◆ **Short task**: Swap "disk file" for "virtual disk" in every one of the following entries, keep all other text the same, and leave the pictures out of your answer.

__________________________________________________

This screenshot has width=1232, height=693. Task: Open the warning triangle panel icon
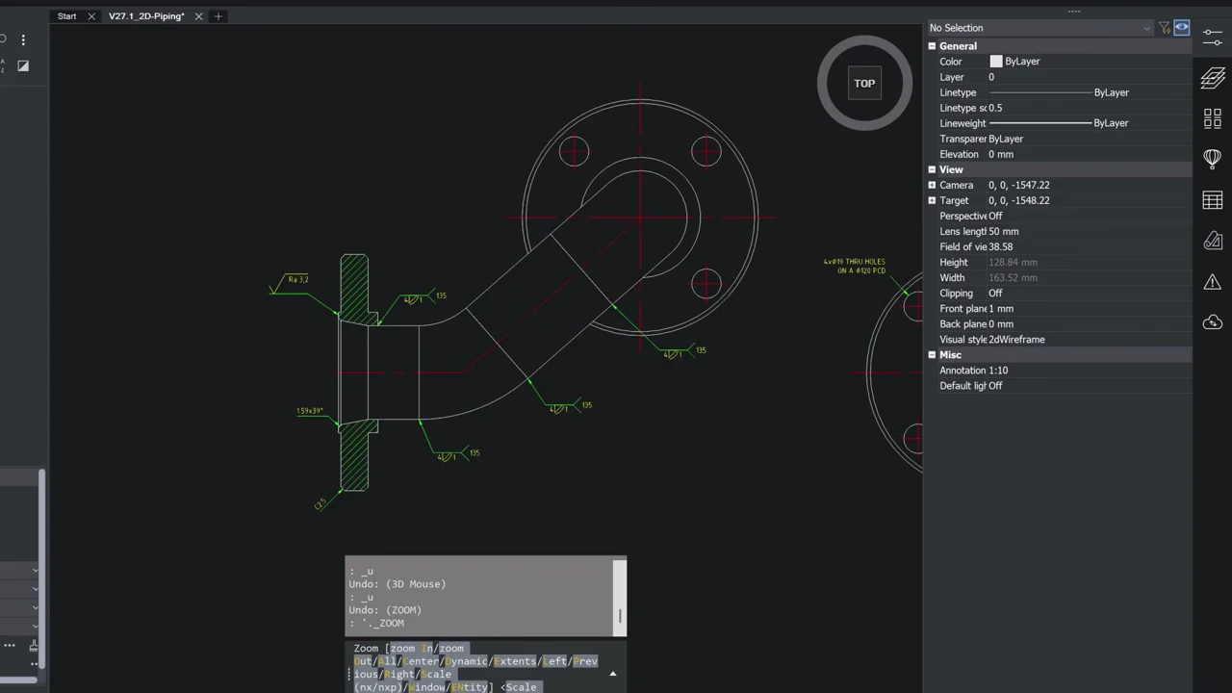[x=1212, y=282]
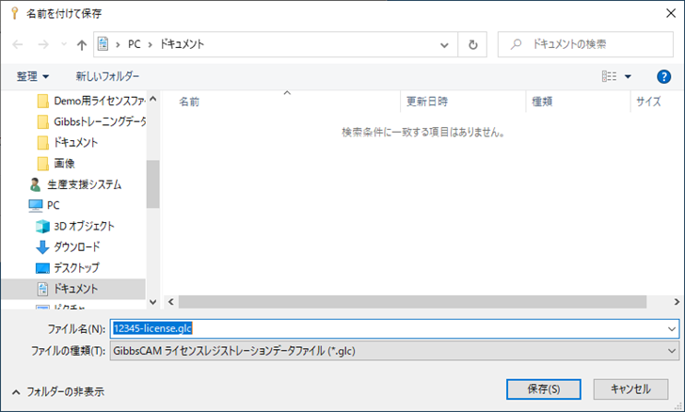Open the ファイルの種類 dropdown
This screenshot has width=685, height=412.
point(671,350)
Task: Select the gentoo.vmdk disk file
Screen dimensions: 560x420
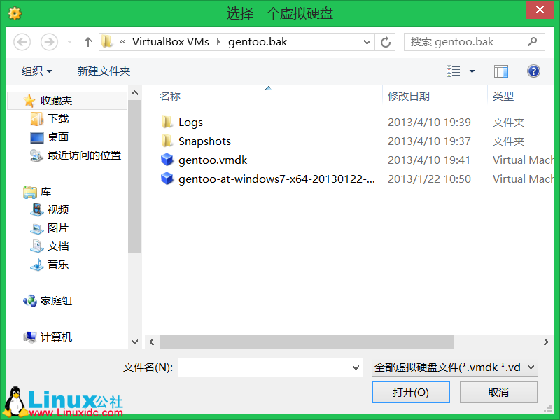Action: pyautogui.click(x=213, y=160)
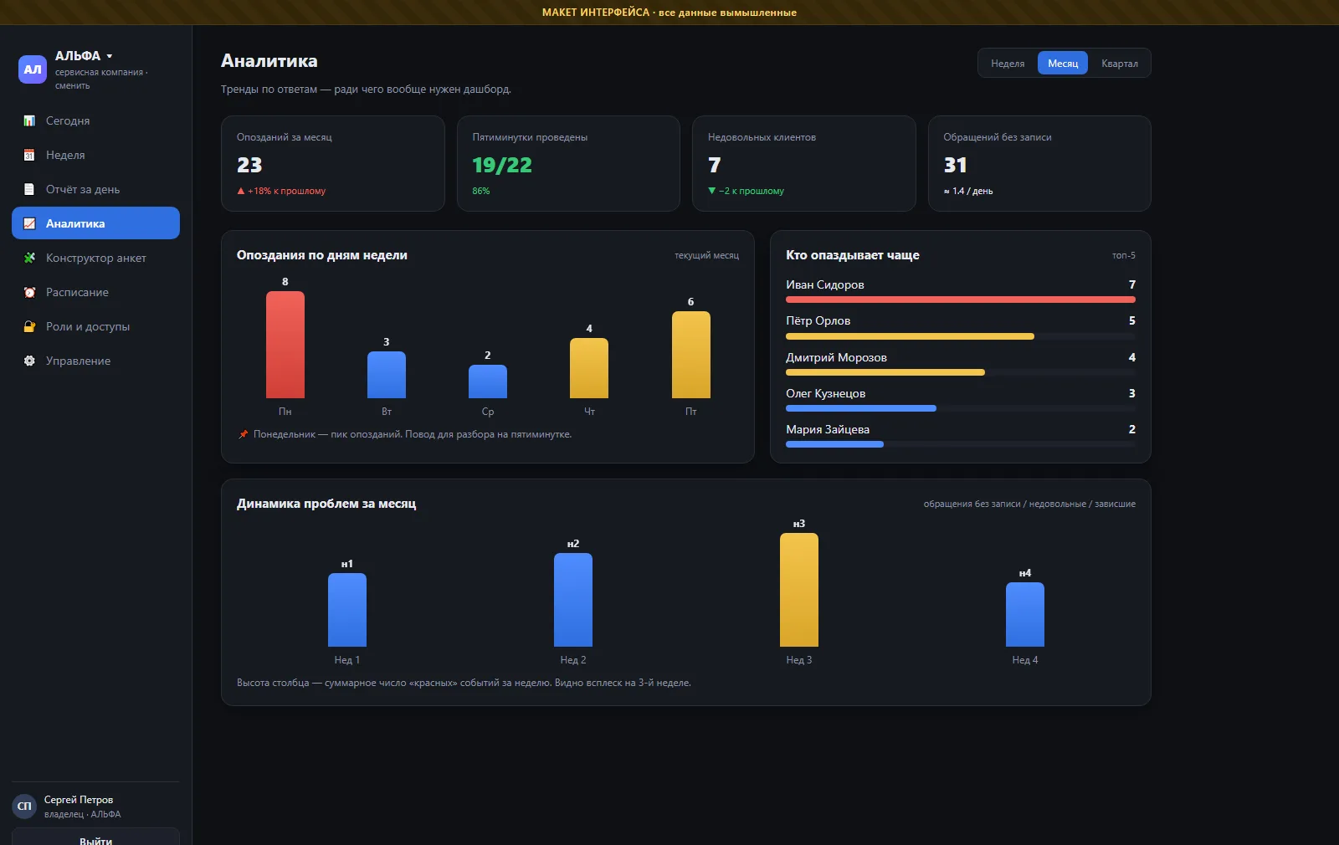The height and width of the screenshot is (845, 1339).
Task: Go to the Расписание section label
Action: tap(77, 292)
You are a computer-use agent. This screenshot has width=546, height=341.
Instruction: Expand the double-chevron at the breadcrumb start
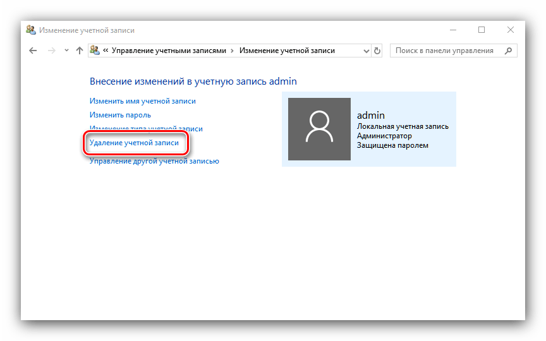click(106, 51)
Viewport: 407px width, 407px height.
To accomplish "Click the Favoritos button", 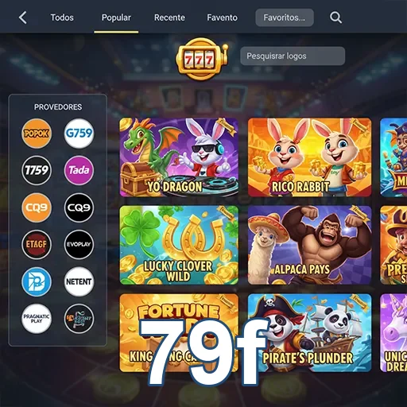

__________________________________________________

◆ **The result**:
This screenshot has width=1232, height=693. Task: Open the warning triangle panel icon
[x=1212, y=282]
Open the ファイルの種類 dropdown
This screenshot has width=685, height=412.
point(671,350)
Task: Select the gentoo.vmdk virtual disk
Screen dimensions: 560x420
Action: pyautogui.click(x=213, y=160)
The height and width of the screenshot is (845, 1339).
Task: Go to the Расписание section label
Action: tap(77, 292)
You are a computer-use agent. This screenshot has width=546, height=341.
Instruction: Expand the double-chevron at the breadcrumb start
click(106, 51)
Viewport: 407px width, 407px height.
To accomplish "Click the Favoritos button", 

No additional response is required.